Considered in the abstract, there are striking similarities between the near collapse of the global financial sector in 2008 and the series of events that precipitated the First World War. The kind of reasoning we use in connection with human institutions often transcends the specific purposes of the institutions themselves, applying as well to major banks as to national governments. Let us first consider, briefly, the events that lead to war in 1914.
In the minor nation of Serbia there was much bad feeling toward the neighboring Austrian empire. Gavrilo Princip, a Serbian patriot, assassinated Archduke Franz Ferdinand of Austria. Austria demanded that Serbia redress the matter in a way that would effectively nullify Serbia’s sovereignty. Serbia only partially complied. Austria used this less than complete submission as a pretext to declare war. Russia, bound by treaty to protect Serbia, mobilized its army. Germany, allied with Austria, declared war on Russia. France, allied with Russia, declared war on German and Austria. Germany invaded Belgium as a militarily favorable route to France. Britain, bound by treaty to defend Belgium, declared war on Germany. Four years of carnage and bloodshed were required to break the ensuing military deadlock.
What is notable here is the nature of the alliance game. Every government that was pulled into the war had sought to manipulate the political system of Europe to enhance its own influence and security. None had formed alliances with the immediate intention of going to war. They had all either hedged their political adventures by allying with a major power, or, in the case of the Russo-Serbian and Anglo-Belgian agreements, had attempted to protect weak friends from the ambitions of powerful enemies. The general conflagration that followed was the result of no one’s explicit intention. Rather, it was the collective result of each participant’s pursuit of advantage and risk mitigation.
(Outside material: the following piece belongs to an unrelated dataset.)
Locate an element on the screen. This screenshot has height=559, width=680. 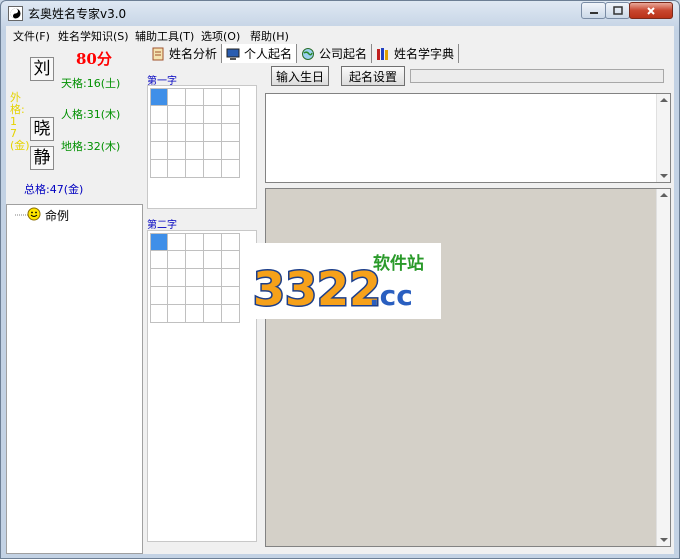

Consider the events that led up to the crash of 2008. Prior to the crash, there was a huge proliferation of risk mitigation through the use of hedge funds. In essence, the large banks formed a network of interlocking alliances and agreements that gave them sense of security that was not really merited. While each individual risky derivative investment was mitigated by some carefully crafted bet, few people were paying any attention to the dynamics of the system as a whole. As in the First World War, when the first domino fell the rest followed inevitably.
It is a weakness of human beings that they tend to take the stability of the environment their institutions operate in for granted. While they recognize that their institutions themselves can have ups and downs (advancing one’s country or one’s business is the whole point of any political or economic game) there seems to be an innate assumption that game itself is more-or-less immutable. Thus, in Europe before the First World War statesmen jockeyed for position within the European balance of power, but never fully grasp that their own actions would collapse the European political system as a whole. Likewise, banks finding ways to leverage thin air into unprecedented levels of nominal wealth never really grasped that they were undermining the very basis of real wealth – the forces of industrial production.
Clearly, neither Serbia’s nor Austria’s national pride were worth the sixteen million deaths attributed to the First World War. Similarly, it is difficult to image the extraordinary expansion of paper wealth for a few in any way compensates for either the loss of real wealth for the many, or the wholesale damage to global economic stability which is still playing itself out. Neither event, however, appear to be the result of malice in any pure sense. In truth, humanity is simply ill-equipped, at least at this point in our evolution, to cope with nations and business institutions of the current gargantuan scale. To paraphrase the popular aphorism – we act globally, but think locally.